After reading that headline, you’ll be forgiven if you think that I’ve finally gone off the deep end (and I am not a particularly strong swimmer). But the venerable old Yellow Pages does have some distinct advantages over Google that have not been exploited, which I’ve shared with several regional Yellow Pages companies over the years. To my knowledge, these pearls of wisdom I’ve provided have been ignored, and the Yellow Pages businesses seem to be in a kind of decline shared by products like denture cleaner, whose customers just seem to keep dying off. (The nerve of them!) So, what advantages could the Yellow Pages possibly have over Google?

Clearly the advantage is not that fat yellow book that they throw on your driveway every year. A lot of people are getting upset that they have to recycle it when they get it, decrying the waste of paper. No, fewer and fewer people let their fingers do the walking each year, preferring to let their finger do the clicking instead. And when they click, they are clicking on search engines rather than on the Online Yellow Pages that our heroes set up to catch the Internet wave.
And this isn’t a new trend. Between about 2005 and 2008, I was asked by three different former monopoly phone companies that burning question, “How can we beat Google?” One of them was a regional U.S. phone operator (a Baby Bell), one was in Scandinavia, and I honestly can’t remember where the last one was. (The fun thing about aging is that you meet new people every day, regardless of how well they know you.)

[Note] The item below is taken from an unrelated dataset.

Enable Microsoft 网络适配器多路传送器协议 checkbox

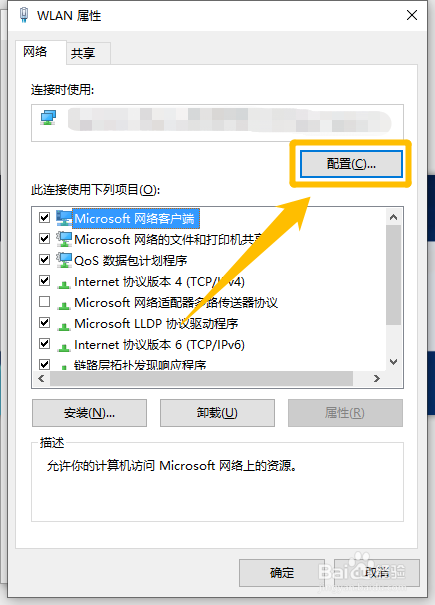[x=44, y=301]
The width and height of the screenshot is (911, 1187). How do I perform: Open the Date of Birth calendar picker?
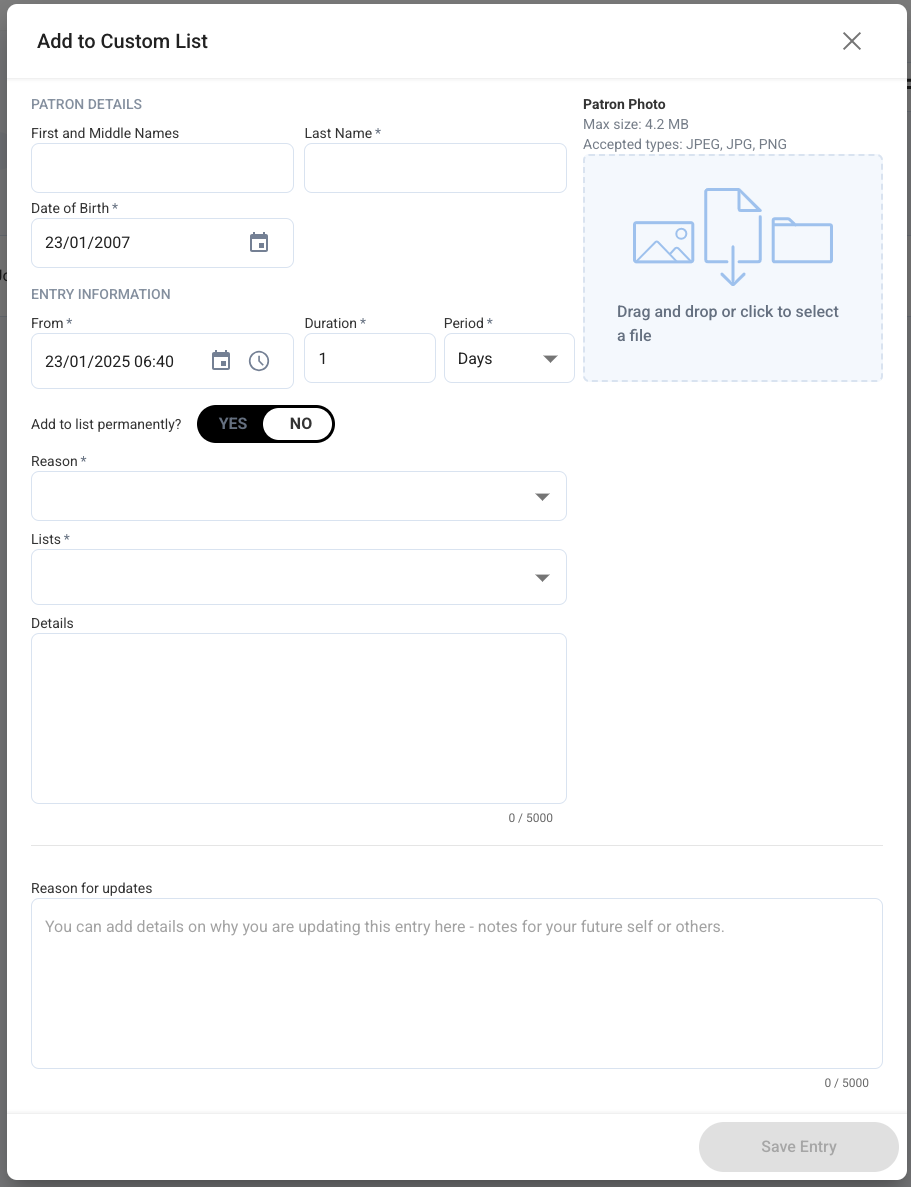(x=259, y=242)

Current Yellow Pages logo.

Image via Wikipedia

Anyway, I had an answer for them that they were apparently not expecting—take advantage of your Yellow Pages operation. Instead of thinking of the Yellow Pages as this albatross of a printed directory that sucks a bit more profit out of your operation each year, start thinking of the relationships you have with every small business in the area. Most of them have no other marketing expense each year than placing an ad with you. They trust you to be their de facto marketing agency.

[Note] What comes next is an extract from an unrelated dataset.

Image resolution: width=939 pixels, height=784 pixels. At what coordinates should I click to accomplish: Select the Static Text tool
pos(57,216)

There’s no reason for you to avoid selling them a lot of different marketing services, ranging from prefab Web sites to SEO to just about any Internet marketing service you can think of. You have a sales force that calls on them anyway and they are certainly wondering what to do about this whole Internet thing. It’s a perfect opportunity.

And, even better, Google can’t do it. Google is left with trying to attract these millions of small businesses with no channel to them. Most of these businesses feel utterly unprepared to go online and Google’s self-service model that is so appreciated and successful with the savvy tech crowd is completely wrong for the busy small business owner whose only marketing decision last year was “quarter page or half page?”

And each of those companies that I confidently pitched this idea to told me the exact same thing: “That’s impossible for us. We’re selling that business to concentrate on higher growth areas.” I thought to myself, “You have fun with that.”

All this history was brought to mind when I saw the announcement yesterday that Gord Hotchkiss’ company, Enquiro, was acquired (that’s hard to say) by the biggest Canadian Yellow Pages provider. Gord’s a really smart guy and I’m excited for him, but I am even more excited about the possibility that someone is giving my idea a spin. (See, no matter how many other people thought of it, I am still going to call it my idea.)

Gord’s part of a new brand called Meditative that sounds like it is trying to be the Interactive agency for small businesses that formerly had no marketing outlet besides that venerable yellow book. So, here is wishing Gord and Meditative all the best. I for one will be very interested in watching this play out.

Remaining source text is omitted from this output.